As for the distance-based image, it takes a value for each pixel that represents the distance to the sensor in millimeters. We can convert these distances into gray scale and build a Bitmap with the result, also processing pixel by pixel. In this case, the smallest and largest distance is provided by the DepthMinReliableDistance and DepthMaxReliableDistance properties of the DepthFrame object.

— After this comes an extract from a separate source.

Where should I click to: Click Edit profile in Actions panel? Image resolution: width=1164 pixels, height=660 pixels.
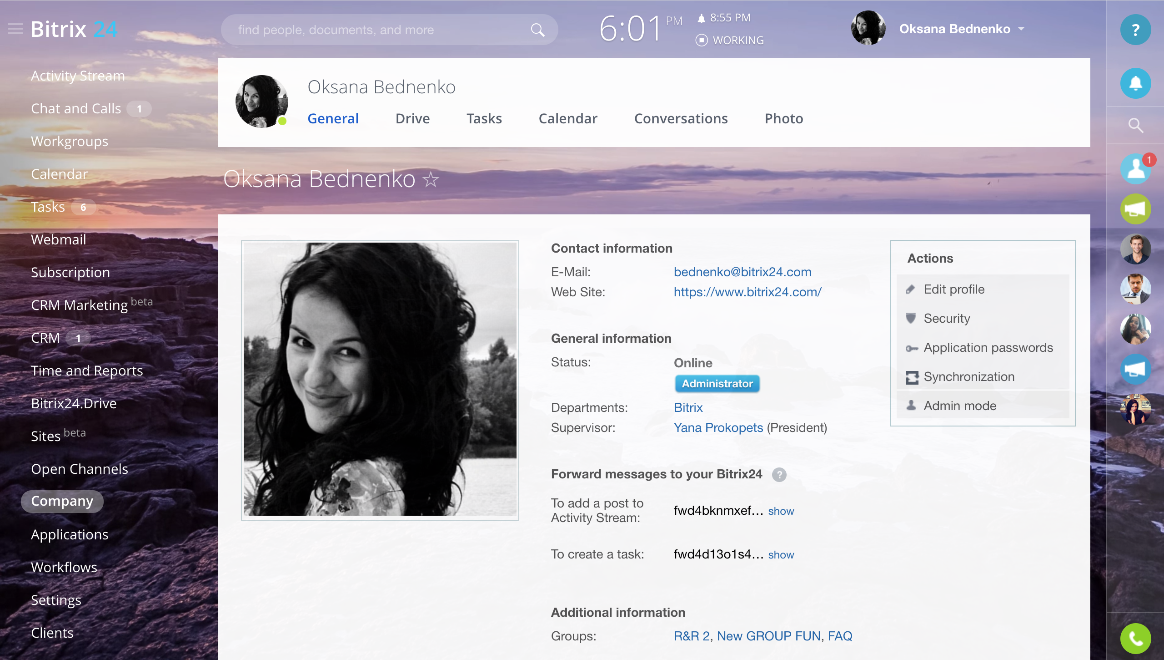point(953,289)
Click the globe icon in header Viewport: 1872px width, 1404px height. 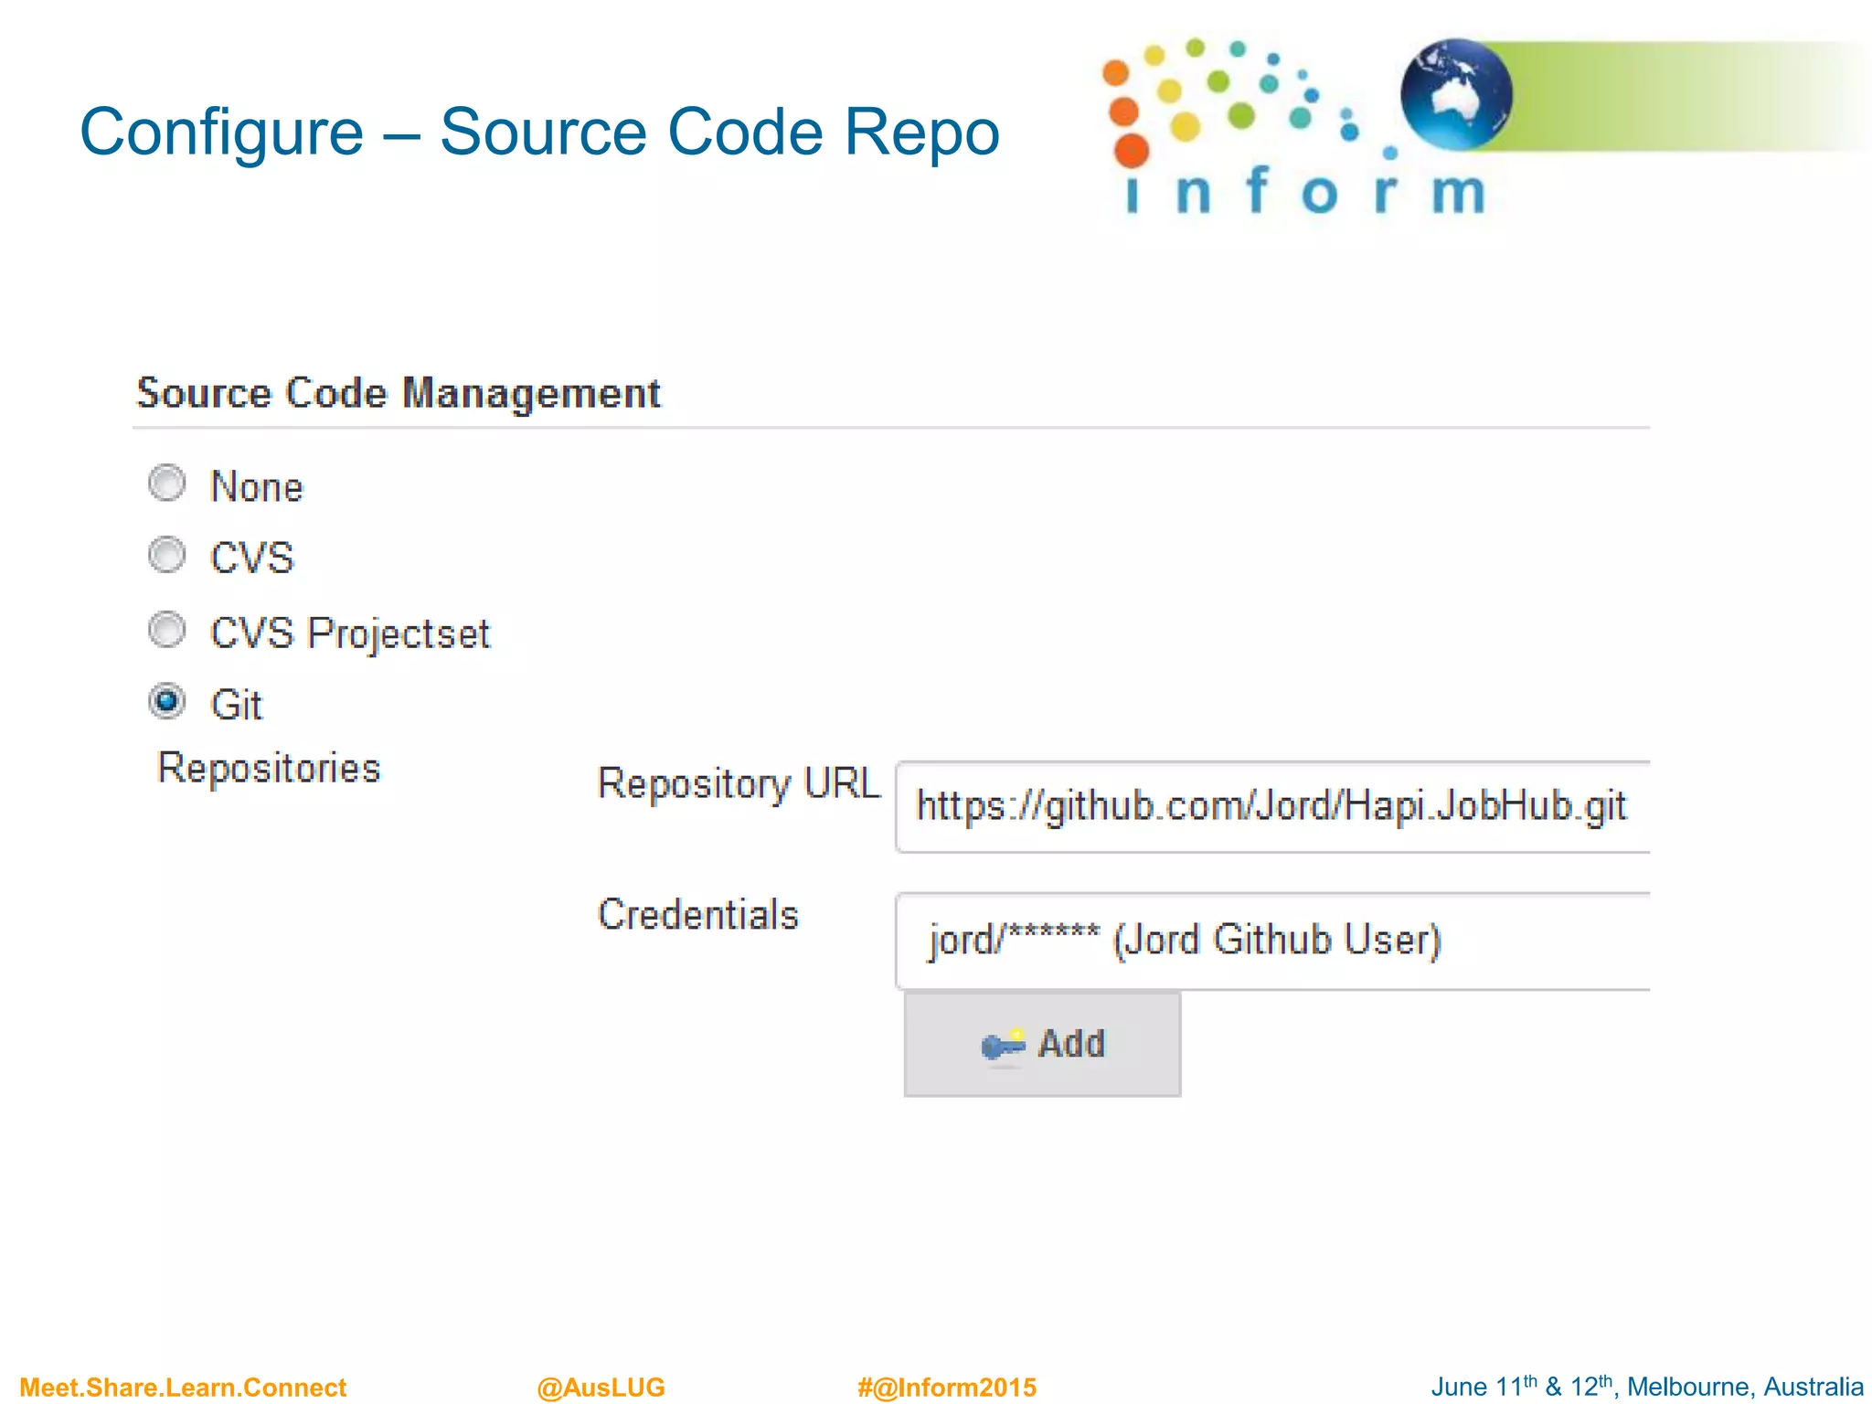1455,94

private void DrawDepthImage(DepthFrame dframe) { if (dframe != null) { Bitmap dbmp = null; BitmapData bd = null; try { int[] bdepth = new int[dframe.FrameDescription.Width * dframe.FrameDescription.Height]; ushort[] bw = new ushort[dframe.FrameDescription.Width * dframe.FrameDescription.Height]; dframe.CopyFrameDataToArray(bw); ushort dmax = dframe.DepthMaxReliableDistance; ushort dmin = dframe.DepthMinReliableDistance; int rec = dmax – dmin; for (int ix = 0; ix < bw.Length; ix++) { int dpixel = (bw[ix] >= dmin && bw[ix] <= dmax) ? (256 * (bw[ix] – dmin)) / rec : 0; bdepth[ix] = Color.FromArgb(dpixel, dpixel, dpixel).ToArgb(); } dbmp = new Bitmap(dframe.FrameDescription.Width, dframe.FrameDescription.Height); bd = dbmp.LockBits(new Rectangle(0, 0, dframe.FrameDescription.Width, dframe.FrameDescription.Height), ImageLockMode.ReadWrite, PixelFormat.Format32bppArgb); Marshal.Copy(bdepth, 0, bd.Scan0, bdepth.Length); dbmp.UnlockBits(bd); bd = null; pbDepth.Image = dbmp; } catch { } finally { if ((dbmp != null) && (bd != null)) { dbmp.UnlockBits(bd); } } } }

And that's all you need to build a simple application based on Kinect. In this example you can see all three images simultaneously, and the performance is not bad, especially using a USB 3.0 port, which is recommended. In future articles I will show something much more useful that we can achieve with this sensor, the recognition of gestures, postures and movements.